Interrobang

Jessica Piazza
Red Hen Press
69 pages
2013

I don’t often spend as much time studying a Table of Contents as I did before beginning to read Jessica Piazza’s Interrobang. While I always appreciate a Table of Contents that reads like its own poem, this one instead had me learning the extreme fears (like asthenophobia, fear of weakness) and affections (like apodysophilia, love of undressing) that fill this collection. I also spent a lot of time thinking about one of the epigraphs from Merriam-Webster: “Interrobang: a punctuation mark designed for use especially at the end of an exclamatory rhetorical question.” Before reading this book, I imagined these poems would explore the speaker’s fears and affections in a way that would make me respond emotionally, that the purpose of reading wouldn’t be to receive answers about abnormal psychology but to see how Piazza’s speaker’s mental responses to living would affect my own. The speaker interacts with herself in such a way that I couldn’t help but feel moved to the deeper level of thinking implied by the title.

There are only three poems in this book that are not named for either a –phobia or –philia, and each of them spans several pages. The first of them, “People Like Us,” is also the second poem in the book, and it pulls the reader not only into the speaker’s fascinations, but innermost confessions. This poem first displays a violent playfulness as the speaker’s coping mechanism for allowing the reader so close: “Drawn curtain: faded, black. We fucked. We hollered. Back- / tracked and let sunlight in. Repeated. Weekended / in secret. Got outed. Paused. Rebounded. Tended / belabored hearts, but badly.” Later, the speaker’s relationship becomes universal, and this is where Piazza and the reader are the same: “And every winsome man’s like him—an eyelash shy / of possible. And every frantic woman wants / to get to the heart of a fleeing, wing-beating heart. / People like us: we’re dust, we’re everywhere.”  The placement of this poem is critical, and it keeps the reader close to Piazza emotionally as this book becomes more personal.

I am delighted by the way these poems progress despite the diversity of subject matter. “Atephilia” (love of ruin) and “Basiphilia” (love of falling), for example, are placed on facing pages where the speaker first likens her and her lover’s bodies to rubble and second takes her lover to examine a fallen oak, which is particularly sad in the context of personal ruin: “Without / the noise, without the cavalcade that trunk / and branches make collapsing, what is left / for us is only aftermath.” This communication is especially apparent in “Eisoptrophilia” and “Eisoptrophibia,” love and fear of mirrors, when first “Impression pressed upon the glass perfects / even the grossest forgeries” and later the speaker reveals, “Reflected, I am never at my best.” These poems specifically highlight the darkness and light reflected by the close, personal study of one’s –phobias and –philias.

Set of tasks:
1. Condense the paragraph of the book review that begins "There are only three poems in this book" into a shorter paragraph that keeps its main facts.
2. Reproduce the passage of the book review between "I am delighted" and "one’s –phobias and –philias.", inclusive, word for word.

Recorded data:

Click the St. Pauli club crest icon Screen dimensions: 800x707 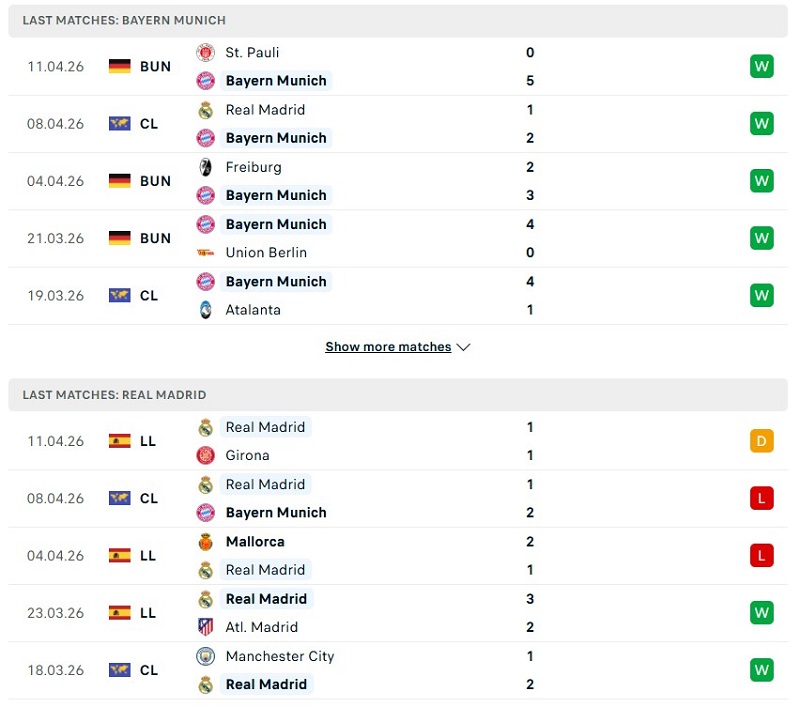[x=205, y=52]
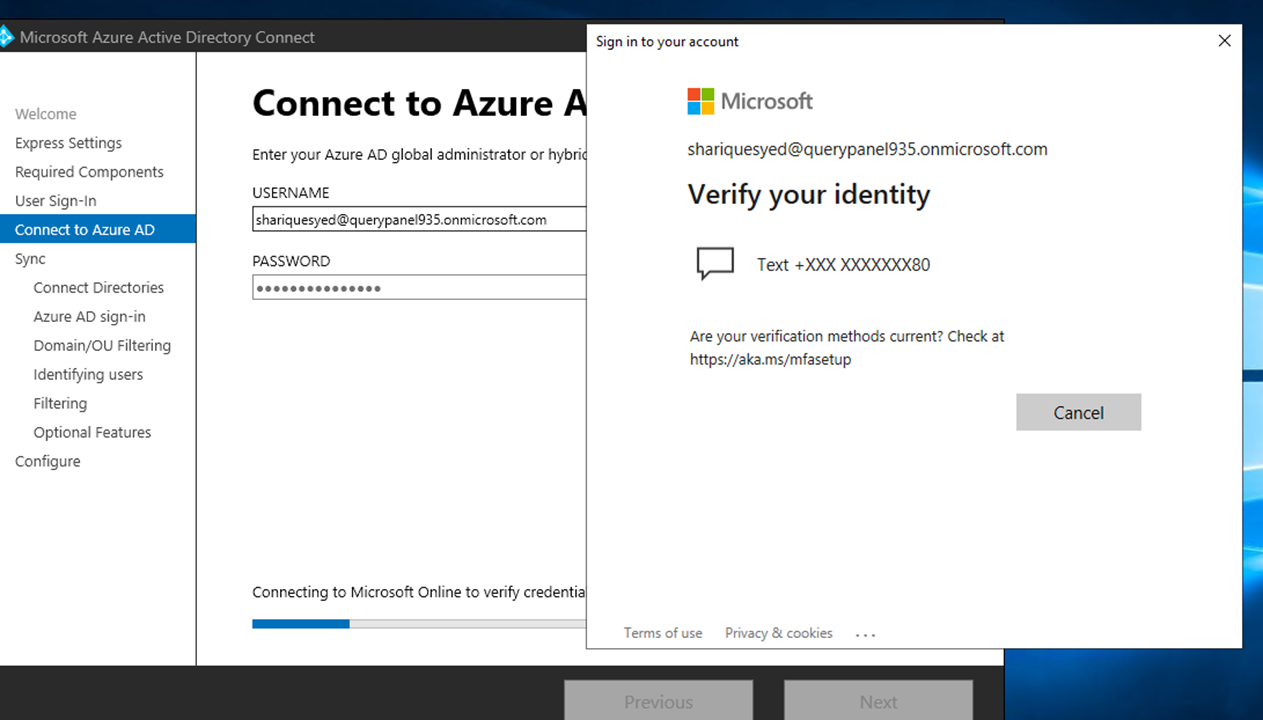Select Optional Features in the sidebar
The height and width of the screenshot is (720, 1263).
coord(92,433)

Task results:
1. Only three poems in the book are not named for a –phobia or –philia, and each spans several pages. The first, "People Like Us," is the book's second poem. It draws the reader into the speaker's fascinations and innermost confessions. It first shows a violent playfulness that serves as the speaker's way of coping with letting the reader so close. Later, the speaker's relationship becomes universal, and there Piazza and the reader are the same. The poem's placement is critical because it keeps the reader emotionally close to Piazza as the book grows more personal.

2.
I am delighted by the way these poems progress despite the diversity of subject matter. “Atephilia” (love of ruin) and “Basiphilia” (love of falling), for example, are placed on facing pages where the speaker first likens her and her lover’s bodies to rubble and second takes her lover to examine a fallen oak, which is particularly sad in the context of personal ruin: “Without / the noise, without the cavalcade that trunk / and branches make collapsing, what is left / for us is only aftermath.” This communication is especially apparent in “Eisoptrophilia” and “Eisoptrophibia,” love and fear of mirrors, when first “Impression pressed upon the glass perfects / even the grossest forgeries” and later the speaker reveals, “Reflected, I am never at my best.” These poems specifically highlight the darkness and light reflected by the close, personal study of one’s –phobias and –philias.